Work to be completed :: When you reach the line containing "НБА (516, 64)" in the data below, begin returning lines exactly as written, and stop once the line containing "Контакты (557, 2444)" has been returned.

-------- Provided material --------

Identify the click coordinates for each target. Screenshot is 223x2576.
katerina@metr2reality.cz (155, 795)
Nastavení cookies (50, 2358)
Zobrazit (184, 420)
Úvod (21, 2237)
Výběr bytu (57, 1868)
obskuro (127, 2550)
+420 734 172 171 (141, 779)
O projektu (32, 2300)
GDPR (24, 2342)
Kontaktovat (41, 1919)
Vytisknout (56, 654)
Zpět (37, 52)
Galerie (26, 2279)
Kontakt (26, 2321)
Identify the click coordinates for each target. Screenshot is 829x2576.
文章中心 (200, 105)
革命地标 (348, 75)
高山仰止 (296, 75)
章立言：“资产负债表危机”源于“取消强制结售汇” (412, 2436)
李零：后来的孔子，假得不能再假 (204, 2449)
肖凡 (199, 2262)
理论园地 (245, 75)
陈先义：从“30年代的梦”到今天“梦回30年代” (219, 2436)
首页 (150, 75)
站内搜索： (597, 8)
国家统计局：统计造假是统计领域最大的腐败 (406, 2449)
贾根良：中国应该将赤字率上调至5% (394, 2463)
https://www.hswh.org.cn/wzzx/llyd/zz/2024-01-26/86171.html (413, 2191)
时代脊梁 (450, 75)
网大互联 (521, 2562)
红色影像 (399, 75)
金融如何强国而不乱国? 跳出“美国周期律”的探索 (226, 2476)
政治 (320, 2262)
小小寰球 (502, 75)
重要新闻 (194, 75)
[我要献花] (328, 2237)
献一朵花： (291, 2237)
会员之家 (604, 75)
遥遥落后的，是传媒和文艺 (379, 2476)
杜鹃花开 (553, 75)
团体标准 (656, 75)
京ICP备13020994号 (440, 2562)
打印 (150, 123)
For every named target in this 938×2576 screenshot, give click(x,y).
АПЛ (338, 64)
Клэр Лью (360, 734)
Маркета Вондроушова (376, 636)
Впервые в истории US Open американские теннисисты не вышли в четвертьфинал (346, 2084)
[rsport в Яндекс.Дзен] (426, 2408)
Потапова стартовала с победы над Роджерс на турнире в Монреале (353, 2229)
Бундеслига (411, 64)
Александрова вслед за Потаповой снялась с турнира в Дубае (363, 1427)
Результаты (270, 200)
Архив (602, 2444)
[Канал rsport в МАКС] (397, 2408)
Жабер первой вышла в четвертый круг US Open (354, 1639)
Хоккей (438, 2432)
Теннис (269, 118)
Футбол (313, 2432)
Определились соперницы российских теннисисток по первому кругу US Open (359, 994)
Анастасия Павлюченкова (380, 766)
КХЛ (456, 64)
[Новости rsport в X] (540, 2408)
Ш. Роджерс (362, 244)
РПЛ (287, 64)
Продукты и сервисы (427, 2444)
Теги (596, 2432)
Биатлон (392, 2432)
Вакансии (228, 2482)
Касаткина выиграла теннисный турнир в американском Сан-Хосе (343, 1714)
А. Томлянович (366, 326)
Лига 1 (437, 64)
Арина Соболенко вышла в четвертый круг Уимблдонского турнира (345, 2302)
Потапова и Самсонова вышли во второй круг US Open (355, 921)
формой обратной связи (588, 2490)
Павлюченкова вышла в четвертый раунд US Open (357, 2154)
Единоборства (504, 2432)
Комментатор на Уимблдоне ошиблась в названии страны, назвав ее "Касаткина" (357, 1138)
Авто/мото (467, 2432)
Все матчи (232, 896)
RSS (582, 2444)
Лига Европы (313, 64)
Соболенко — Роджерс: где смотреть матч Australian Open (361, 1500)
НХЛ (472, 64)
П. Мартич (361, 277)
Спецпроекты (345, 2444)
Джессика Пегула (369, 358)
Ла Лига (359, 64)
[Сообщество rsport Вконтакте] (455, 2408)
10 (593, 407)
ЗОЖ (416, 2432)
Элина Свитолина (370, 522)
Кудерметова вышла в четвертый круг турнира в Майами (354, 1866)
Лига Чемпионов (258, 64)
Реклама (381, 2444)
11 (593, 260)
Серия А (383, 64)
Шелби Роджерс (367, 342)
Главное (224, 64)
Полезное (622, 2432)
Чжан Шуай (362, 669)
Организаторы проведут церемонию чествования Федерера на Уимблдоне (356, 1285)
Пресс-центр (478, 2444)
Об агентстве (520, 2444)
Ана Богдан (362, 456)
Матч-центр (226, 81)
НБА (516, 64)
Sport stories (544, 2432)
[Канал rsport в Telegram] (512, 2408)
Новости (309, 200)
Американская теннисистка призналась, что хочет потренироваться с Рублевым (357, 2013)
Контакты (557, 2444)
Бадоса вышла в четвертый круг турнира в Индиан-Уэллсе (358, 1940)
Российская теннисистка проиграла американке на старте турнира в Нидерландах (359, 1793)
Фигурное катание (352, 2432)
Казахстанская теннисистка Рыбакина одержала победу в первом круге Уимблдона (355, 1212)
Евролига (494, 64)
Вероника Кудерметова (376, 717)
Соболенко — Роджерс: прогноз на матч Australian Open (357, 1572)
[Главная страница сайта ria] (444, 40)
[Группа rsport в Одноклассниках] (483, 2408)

--------

Exercise answer ::
НБА (516, 64)
Sport stories (544, 2432)
[Канал rsport в Telegram] (512, 2408)
Новости (309, 200)
Американская теннисистка призналась, что хочет потренироваться с Рублевым (357, 2013)
Контакты (557, 2444)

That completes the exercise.